What you need to do
The full listing, reproduced exactly, is what the response must contain.

Data provided
········

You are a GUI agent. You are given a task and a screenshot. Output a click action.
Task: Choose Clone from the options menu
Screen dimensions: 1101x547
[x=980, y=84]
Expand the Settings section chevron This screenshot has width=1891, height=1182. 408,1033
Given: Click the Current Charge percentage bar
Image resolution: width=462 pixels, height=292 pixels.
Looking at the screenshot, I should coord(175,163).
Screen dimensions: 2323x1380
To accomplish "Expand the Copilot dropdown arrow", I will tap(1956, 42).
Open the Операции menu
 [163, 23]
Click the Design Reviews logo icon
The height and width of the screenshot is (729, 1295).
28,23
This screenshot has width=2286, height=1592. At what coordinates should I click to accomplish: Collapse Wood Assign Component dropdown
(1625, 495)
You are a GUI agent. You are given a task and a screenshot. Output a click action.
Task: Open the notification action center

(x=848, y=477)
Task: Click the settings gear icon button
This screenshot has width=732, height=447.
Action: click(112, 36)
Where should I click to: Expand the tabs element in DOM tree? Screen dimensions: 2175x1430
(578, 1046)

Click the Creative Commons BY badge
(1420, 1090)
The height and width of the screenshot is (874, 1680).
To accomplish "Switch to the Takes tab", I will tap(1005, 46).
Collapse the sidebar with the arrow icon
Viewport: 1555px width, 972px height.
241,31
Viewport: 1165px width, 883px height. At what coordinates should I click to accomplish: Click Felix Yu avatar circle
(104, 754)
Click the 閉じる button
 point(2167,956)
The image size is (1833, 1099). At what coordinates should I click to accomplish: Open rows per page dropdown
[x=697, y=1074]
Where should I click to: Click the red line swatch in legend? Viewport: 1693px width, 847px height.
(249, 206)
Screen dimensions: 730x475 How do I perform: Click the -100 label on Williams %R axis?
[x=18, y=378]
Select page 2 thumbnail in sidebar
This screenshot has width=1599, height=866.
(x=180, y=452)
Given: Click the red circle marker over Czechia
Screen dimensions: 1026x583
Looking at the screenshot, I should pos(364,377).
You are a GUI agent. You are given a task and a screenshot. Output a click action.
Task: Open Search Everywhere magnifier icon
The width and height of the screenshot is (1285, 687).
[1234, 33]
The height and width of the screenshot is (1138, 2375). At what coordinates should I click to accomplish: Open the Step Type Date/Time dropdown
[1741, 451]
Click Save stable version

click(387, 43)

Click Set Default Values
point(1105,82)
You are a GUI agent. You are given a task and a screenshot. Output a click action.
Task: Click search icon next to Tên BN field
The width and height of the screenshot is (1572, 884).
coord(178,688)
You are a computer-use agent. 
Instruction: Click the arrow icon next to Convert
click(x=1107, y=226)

········

Task result
You are a GUI agent. You are given a task and a screenshot. Output a click action.
Task: Choose Clone from the options menu
Screen dimensions: 1101x547
[x=980, y=84]
Expand the Settings section chevron This screenshot has width=1891, height=1182. 408,1033
Given: Click the Current Charge percentage bar
Image resolution: width=462 pixels, height=292 pixels.
Looking at the screenshot, I should coord(175,163).
Screen dimensions: 2323x1380
To accomplish "Expand the Copilot dropdown arrow", I will tap(1956, 42).
Open the Операции menu
 [163, 23]
Click the Design Reviews logo icon
The height and width of the screenshot is (729, 1295).
28,23
This screenshot has width=2286, height=1592. At what coordinates should I click to accomplish: Collapse Wood Assign Component dropdown
(1625, 495)
You are a GUI agent. You are given a task and a screenshot. Output a click action.
Task: Open the notification action center

(x=848, y=477)
Task: Click the settings gear icon button
This screenshot has width=732, height=447.
Action: click(112, 36)
Where should I click to: Expand the tabs element in DOM tree? Screen dimensions: 2175x1430
(578, 1046)

Click the Creative Commons BY badge
(1420, 1090)
The height and width of the screenshot is (874, 1680).
To accomplish "Switch to the Takes tab", I will tap(1005, 46).
Collapse the sidebar with the arrow icon
Viewport: 1555px width, 972px height.
241,31
Viewport: 1165px width, 883px height. At what coordinates should I click to accomplish: Click Felix Yu avatar circle
(104, 754)
Click the 閉じる button
 point(2167,956)
The image size is (1833, 1099). At what coordinates should I click to accomplish: Open rows per page dropdown
[x=697, y=1074]
Where should I click to: Click the red line swatch in legend? Viewport: 1693px width, 847px height.
(249, 206)
Screen dimensions: 730x475 How do I perform: Click the -100 label on Williams %R axis?
[x=18, y=378]
Select page 2 thumbnail in sidebar
This screenshot has width=1599, height=866.
(x=180, y=452)
Given: Click the red circle marker over Czechia
Screen dimensions: 1026x583
Looking at the screenshot, I should pos(364,377).
You are a GUI agent. You are given a task and a screenshot. Output a click action.
Task: Open Search Everywhere magnifier icon
The width and height of the screenshot is (1285, 687).
[1234, 33]
The height and width of the screenshot is (1138, 2375). At what coordinates should I click to accomplish: Open the Step Type Date/Time dropdown
[1741, 451]
Click Save stable version

click(387, 43)

Click Set Default Values
point(1105,82)
You are a GUI agent. You are given a task and a screenshot. Output a click action.
Task: Click search icon next to Tên BN field
The width and height of the screenshot is (1572, 884).
coord(178,688)
You are a computer-use agent. 
Instruction: Click the arrow icon next to Convert
click(x=1107, y=226)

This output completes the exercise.